_What you should do_.
Exactly the lines from the one with "Instruction: Select HIGH" through the final line of the entries, and nothing else, should appear in the answer; no pictures go in it.
═════ Dataset ═════
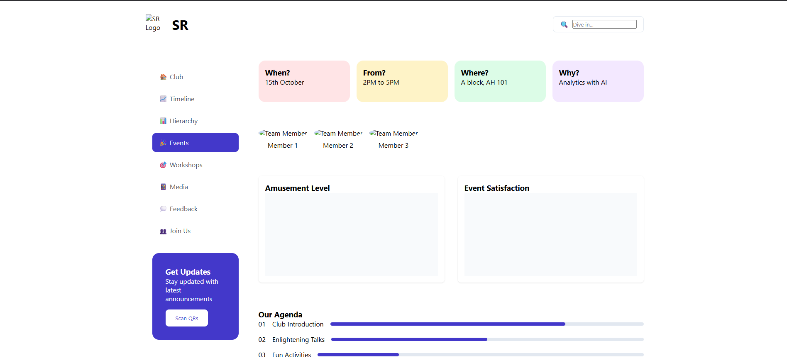Click the pink 'When?' info card
This screenshot has height=363, width=787.
[x=304, y=81]
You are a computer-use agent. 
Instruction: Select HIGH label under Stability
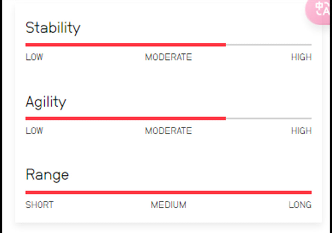(301, 57)
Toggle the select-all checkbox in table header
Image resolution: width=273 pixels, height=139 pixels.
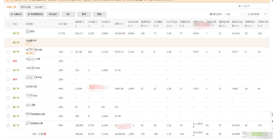8,24
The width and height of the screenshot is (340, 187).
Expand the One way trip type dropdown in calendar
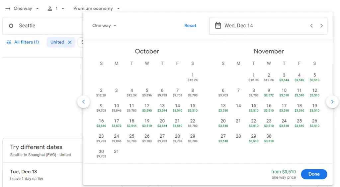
═════
_Solution below_.
Instruction: Select HIGH label under Stability
(301, 57)
Toggle the select-all checkbox in table header
Image resolution: width=273 pixels, height=139 pixels.
8,24
The width and height of the screenshot is (340, 187).
Expand the One way trip type dropdown in calendar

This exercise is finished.